## Your objective:
Transcribe the Virginia Tech sports news exactly, starting with "In 1947, Ittner" and going on through "at Tech (1946-49).".

## Provided text:
ACC announces new football and basketball scheduling formats
On Feb. 3, the ACC unveiled new future scheduling formats for football and men’s and women’s basketball, announcing that league schools will play nine conference games in football and 18 conference games in basketball. These formats go into effect once Pittsburgh and Syracuse become playing members.
The league also announced that Syracuse would be in the Atlantic division, with Pittsburgh joining the Coastal in football. Those two schools become primary crossover partners.
“We have been engaged in discussions on the various options for integrating Pitt and Syracuse since early fall," ACC Commissioner John Swofford said in a statement. "It's a tremendous tribute to the leadership at our schools that we will be able to seamlessly add Pitt and Syracuse at the appropriate time when they become full playing members."
In football, the format consists of each school playing all six teams in its division each year, plus its primary crossover partner each year and two rotating opponents from the opposite division. Tech’s primary crossover opponent is BC.
This six-year cycle allows each team to play each divisional opponent and its primary crossover partner six times (three home and three away), while also playing each rotating crossover opponent two times (one home and one away).
In basketball, the league announced that each team will have one primary partner instead of two, and the Hokies’ primary partner is Virginia. Primary partners play twice a year, and thus, Tech will continue to play the Cavaliers twice each year (home and away).
The rest of the hoops scheduling format has the other 12 teams rotating in groups of four – one year both home and away, one year at home only, and one year away only. Over the course of the three-year cycle, primary partners play a total of six times and all other conference opponents play four times.
The ACC has not announced the format for the league basketball tournaments, but every team will play in the tournament.
Former Tech grad named trainer of the year
Bob Liebau, a former Tech student who worked as a graduate assistant in the athletic training department with legendary trainer Eddie Ferrell, was named the 2012 Clinical and Emerging Practice Athletic Trainer of the Year by The Virginia Athletic Trainers’ Association. He received the award at the VATA’s annual meeting and symposium in Richmond on Jan. 14.
Liebau has worked at the University of Mary Washington in Fredericksburg, Va., for the past 25 years and currently serves as the associate director of campus recreation and the director of the fitness center at Mary Washington. He founded the university's wellness program and has expanded his sports medicine outreach to the university students, staff and club sports.
Liebau graduated from Tech in 1979 with an undergraduate degree in health and physical education. He received a master’s in physical education, specializing in exercise physiology, from Tech in 1985. From 1982-84, he worked with Ferrell, helping with the football team under then coach Bill Dooley and the wrestling team under then coach Jerry Cheynet.
Former Sun Bowl player passes away
Jack Ittner, a four-year letter winner who played on Virginia Tech’s first bowl team, passed away in Port Haywood, Va., on Jan. 15. He was 87 years old.
Ittner, a Richmond native, was considered by many to be one of the best players on the 1946 squad that traveled to El Paso, Texas, and played in the 1947 Sun Bowl on New Year’s Day. Tech lost to Cincinnati 18-6 on a brutally cold and snowy afternoon. He came back to Tech in April of 2009 for a Sun Bowl team reunion.
In 1947, Ittner earned honorable mention All-America honors as an offensive tackle [He also played linebacker and center for the Hokies]. He lettered all four years he played at Tech (1946-49).
After graduating from Richmond’s John Marshall High School, Ittner served in World War II with the Navy Seabees, or Construction Battalion (CB), that helped build bases, roadways and airstrips. He spent time with the Seabees in New Guinea and in the Philippines before returning to the U.S. in 1945.
Following his playing career, Ittner served as the head football coach at Washington & Lee High School in Montross, Va., and worked at the Montross Post Office. After retiring, he and his wife Harriett retired to Urbanna, Va.
He is survived by his four children, seven grandchildren and five great-grandchildren.

## Data extract:
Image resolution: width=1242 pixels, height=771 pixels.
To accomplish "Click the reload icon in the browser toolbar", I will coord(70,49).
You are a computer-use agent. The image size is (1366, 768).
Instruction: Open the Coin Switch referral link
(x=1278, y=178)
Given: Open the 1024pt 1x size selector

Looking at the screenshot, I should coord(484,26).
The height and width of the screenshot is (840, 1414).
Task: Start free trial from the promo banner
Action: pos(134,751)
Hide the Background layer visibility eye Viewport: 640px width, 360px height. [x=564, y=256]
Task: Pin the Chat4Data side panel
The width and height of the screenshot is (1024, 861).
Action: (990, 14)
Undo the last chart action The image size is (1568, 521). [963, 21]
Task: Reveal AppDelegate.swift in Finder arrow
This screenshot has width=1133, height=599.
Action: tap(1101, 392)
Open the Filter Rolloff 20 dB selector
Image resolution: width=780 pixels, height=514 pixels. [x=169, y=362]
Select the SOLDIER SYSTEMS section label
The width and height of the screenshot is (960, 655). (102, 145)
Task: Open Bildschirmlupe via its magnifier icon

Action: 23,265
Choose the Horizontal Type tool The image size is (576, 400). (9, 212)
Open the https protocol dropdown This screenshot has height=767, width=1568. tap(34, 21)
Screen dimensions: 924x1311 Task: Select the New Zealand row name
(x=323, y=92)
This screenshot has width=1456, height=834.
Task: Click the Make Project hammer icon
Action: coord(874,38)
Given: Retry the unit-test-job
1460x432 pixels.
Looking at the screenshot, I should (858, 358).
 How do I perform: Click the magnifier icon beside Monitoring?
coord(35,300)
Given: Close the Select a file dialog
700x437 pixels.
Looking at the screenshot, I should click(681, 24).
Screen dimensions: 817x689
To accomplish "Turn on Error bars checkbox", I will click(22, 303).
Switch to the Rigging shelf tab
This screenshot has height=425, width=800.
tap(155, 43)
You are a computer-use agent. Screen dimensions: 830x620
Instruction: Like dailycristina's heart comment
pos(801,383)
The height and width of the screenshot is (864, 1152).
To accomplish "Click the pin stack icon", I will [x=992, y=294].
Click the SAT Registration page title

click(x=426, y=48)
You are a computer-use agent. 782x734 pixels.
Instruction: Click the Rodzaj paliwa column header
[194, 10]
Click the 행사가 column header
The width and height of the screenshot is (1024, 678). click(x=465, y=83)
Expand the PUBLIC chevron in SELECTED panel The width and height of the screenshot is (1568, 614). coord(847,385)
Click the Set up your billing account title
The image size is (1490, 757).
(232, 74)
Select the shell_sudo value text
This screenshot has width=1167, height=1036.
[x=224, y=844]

## Response box:
In 1947, Ittner earned honorable mention All-America honors as an offensive tackle [He also played linebacker and center for the Hokies]. He lettered all four years he played at Tech (1946-49).